====== Entries provided

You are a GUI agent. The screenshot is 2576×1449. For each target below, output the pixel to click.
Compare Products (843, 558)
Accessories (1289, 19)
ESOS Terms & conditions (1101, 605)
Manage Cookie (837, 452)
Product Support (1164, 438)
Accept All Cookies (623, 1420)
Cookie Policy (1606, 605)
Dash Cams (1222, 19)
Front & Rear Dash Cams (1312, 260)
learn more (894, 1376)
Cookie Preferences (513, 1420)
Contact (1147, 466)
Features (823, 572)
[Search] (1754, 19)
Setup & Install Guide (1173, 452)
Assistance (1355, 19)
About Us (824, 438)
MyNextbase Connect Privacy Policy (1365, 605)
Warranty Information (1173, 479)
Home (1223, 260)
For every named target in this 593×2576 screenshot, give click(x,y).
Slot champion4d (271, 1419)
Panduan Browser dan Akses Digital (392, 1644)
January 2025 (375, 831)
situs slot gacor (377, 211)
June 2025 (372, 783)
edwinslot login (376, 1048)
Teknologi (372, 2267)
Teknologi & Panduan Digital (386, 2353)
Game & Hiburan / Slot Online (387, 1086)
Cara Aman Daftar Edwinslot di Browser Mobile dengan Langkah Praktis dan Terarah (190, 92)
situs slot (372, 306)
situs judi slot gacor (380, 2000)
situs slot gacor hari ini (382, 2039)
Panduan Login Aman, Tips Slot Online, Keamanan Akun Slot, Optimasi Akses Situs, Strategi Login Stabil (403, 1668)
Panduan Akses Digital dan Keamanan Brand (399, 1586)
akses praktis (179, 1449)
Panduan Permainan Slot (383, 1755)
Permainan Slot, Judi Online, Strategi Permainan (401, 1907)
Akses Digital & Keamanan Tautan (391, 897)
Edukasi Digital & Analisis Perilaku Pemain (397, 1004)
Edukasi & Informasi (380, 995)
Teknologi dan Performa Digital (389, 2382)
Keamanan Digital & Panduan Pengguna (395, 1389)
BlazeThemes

============

Exercise description:
Starting at the top, retype every line of the material above exactly.

Answer area:
You are a GUI agent. The screenshot is 2576×1449. For each target below, output the pixel to click.
Compare Products (843, 558)
Accessories (1289, 19)
ESOS Terms & conditions (1101, 605)
Manage Cookie (837, 452)
Product Support (1164, 438)
Accept All Cookies (623, 1420)
Cookie Policy (1606, 605)
Dash Cams (1222, 19)
Front & Rear Dash Cams (1312, 260)
learn more (894, 1376)
Cookie Preferences (513, 1420)
Contact (1147, 466)
Features (823, 572)
[Search] (1754, 19)
Setup & Install Guide (1173, 452)
Assistance (1355, 19)
About Us (824, 438)
MyNextbase Connect Privacy Policy (1365, 605)
Warranty Information (1173, 479)
Home (1223, 260)
For every named target in this 593×2576 screenshot, give click(x,y).
Slot champion4d (271, 1419)
Panduan Browser dan Akses Digital (392, 1644)
January 2025 (375, 831)
situs slot gacor (377, 211)
June 2025 (372, 783)
edwinslot login (376, 1048)
Teknologi (372, 2267)
Teknologi & Panduan Digital (386, 2353)
Game & Hiburan / Slot Online (387, 1086)
Cara Aman Daftar Edwinslot di Browser Mobile dengan Langkah Praktis dan Terarah (190, 92)
situs slot (372, 306)
situs judi slot gacor (380, 2000)
situs slot gacor hari ini (382, 2039)
Panduan Login Aman, Tips Slot Online, Keamanan Akun Slot, Optimasi Akses Situs, Strategi Login Stabil (403, 1668)
Panduan Akses Digital dan Keamanan Brand (399, 1586)
akses praktis (179, 1449)
Panduan Permainan Slot (383, 1755)
Permainan Slot, Judi Online, Strategi Permainan (401, 1907)
Akses Digital & Keamanan Tautan (391, 897)
Edukasi Digital & Analisis Perilaku Pemain (397, 1004)
Edukasi & Informasi (380, 995)
Teknologi dan Performa Digital (389, 2382)
Keamanan Digital & Panduan Pengguna (395, 1389)
BlazeThemes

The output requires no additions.